When we sat down to problem-solve, we decided to try something different. Instead of starting with a vocabulary list for their human body unit, we immersed the kids in fascinating content about how our bodies work. The science of reading tells us this approach works, but seeing it in action still feels like magic.
Three weeks later, the teacher texted me: “You won’t believe this! Today during writing, Elijah used ‘digestion,’ ‘nutrients,’ AND ‘circulation’ correctly in his explanation. These were words we never ‘taught’ directly!”
That’s what happens when we rethink how to develop vocabulary through meaningful content. The words become tools students actually want to use, not items on a checklist they have to memorize.
Why Content-Rich Instruction Works Better Than Word Lists
Think about how you expanded your own vocabulary growing up. Did those words come from lists, or did they come from books, conversations, and experiences that mattered to you?
When we focus on how to develop vocabulary through content-rich instruction:
- Words have purpose (you try explaining how your stomach works without using “digestion”!)
- Students encounter words multiple times naturally
- The words become part of how they think about a topic
- They actually want to use these new words because they help express important ideas
I remember working with a second-grade team that was skeptical about shifting their approach to how to develop vocabulary. “We’ve always used vocabulary workbooks,” their team lead told me. “Our test scores are okay. Why change?”

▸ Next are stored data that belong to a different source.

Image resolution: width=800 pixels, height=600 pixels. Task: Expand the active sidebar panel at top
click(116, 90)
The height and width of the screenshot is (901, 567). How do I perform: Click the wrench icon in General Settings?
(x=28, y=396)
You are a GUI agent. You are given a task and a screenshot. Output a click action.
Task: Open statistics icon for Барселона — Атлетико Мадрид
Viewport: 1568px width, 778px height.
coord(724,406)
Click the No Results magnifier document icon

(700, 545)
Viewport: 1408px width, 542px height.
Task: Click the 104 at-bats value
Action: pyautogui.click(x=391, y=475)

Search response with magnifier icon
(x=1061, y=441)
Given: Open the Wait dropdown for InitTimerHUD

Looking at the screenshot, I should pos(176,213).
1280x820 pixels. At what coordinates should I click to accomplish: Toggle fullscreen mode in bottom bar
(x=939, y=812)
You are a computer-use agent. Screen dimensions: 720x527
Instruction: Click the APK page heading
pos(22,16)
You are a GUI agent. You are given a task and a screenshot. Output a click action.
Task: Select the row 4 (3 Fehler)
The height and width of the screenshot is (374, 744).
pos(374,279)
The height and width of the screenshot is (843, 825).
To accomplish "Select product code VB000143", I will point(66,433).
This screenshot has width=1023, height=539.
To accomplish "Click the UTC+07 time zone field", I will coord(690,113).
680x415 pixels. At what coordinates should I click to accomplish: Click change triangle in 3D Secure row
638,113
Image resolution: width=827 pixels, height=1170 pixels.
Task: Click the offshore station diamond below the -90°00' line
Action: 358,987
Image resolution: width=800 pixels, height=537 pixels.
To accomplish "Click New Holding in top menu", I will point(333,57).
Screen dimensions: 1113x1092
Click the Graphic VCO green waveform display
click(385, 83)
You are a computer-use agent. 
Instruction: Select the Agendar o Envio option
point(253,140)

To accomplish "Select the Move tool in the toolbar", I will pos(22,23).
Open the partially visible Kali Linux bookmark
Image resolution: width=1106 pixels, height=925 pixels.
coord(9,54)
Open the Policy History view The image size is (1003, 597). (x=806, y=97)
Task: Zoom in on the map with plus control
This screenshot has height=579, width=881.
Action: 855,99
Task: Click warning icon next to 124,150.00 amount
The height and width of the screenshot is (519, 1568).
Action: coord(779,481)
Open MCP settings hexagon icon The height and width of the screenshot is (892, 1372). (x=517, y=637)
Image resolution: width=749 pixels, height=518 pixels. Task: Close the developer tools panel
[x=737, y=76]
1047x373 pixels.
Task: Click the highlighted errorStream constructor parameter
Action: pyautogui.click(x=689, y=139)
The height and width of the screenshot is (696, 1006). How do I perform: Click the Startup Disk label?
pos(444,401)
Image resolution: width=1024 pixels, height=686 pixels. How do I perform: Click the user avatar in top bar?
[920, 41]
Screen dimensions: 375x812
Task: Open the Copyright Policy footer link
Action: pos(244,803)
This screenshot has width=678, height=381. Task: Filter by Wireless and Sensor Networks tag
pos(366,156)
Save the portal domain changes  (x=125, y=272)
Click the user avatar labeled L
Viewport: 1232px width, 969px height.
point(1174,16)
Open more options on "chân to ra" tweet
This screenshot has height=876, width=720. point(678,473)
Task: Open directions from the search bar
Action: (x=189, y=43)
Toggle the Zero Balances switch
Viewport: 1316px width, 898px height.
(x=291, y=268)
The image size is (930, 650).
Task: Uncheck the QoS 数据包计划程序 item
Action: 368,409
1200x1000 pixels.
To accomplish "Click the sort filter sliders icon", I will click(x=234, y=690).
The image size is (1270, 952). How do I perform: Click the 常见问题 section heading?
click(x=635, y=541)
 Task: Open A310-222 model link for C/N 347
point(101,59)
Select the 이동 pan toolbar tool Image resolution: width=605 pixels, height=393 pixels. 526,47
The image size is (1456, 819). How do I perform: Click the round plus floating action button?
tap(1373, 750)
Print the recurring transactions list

Six weeks after diving into content-rich instruction about weather systems, one teacher pulled me aside during their team meeting. “I have to show you something,” she whispered, pulling out a stack of student writing samples. There they were – words like “precipitation,” “atmosphere,” and “condensation” woven naturally throughout their explanations. Not because they had to use them, but because they needed them.
“I never realized how to develop vocabulary could be this natural,” she admitted. “The depth of understanding is completely different.”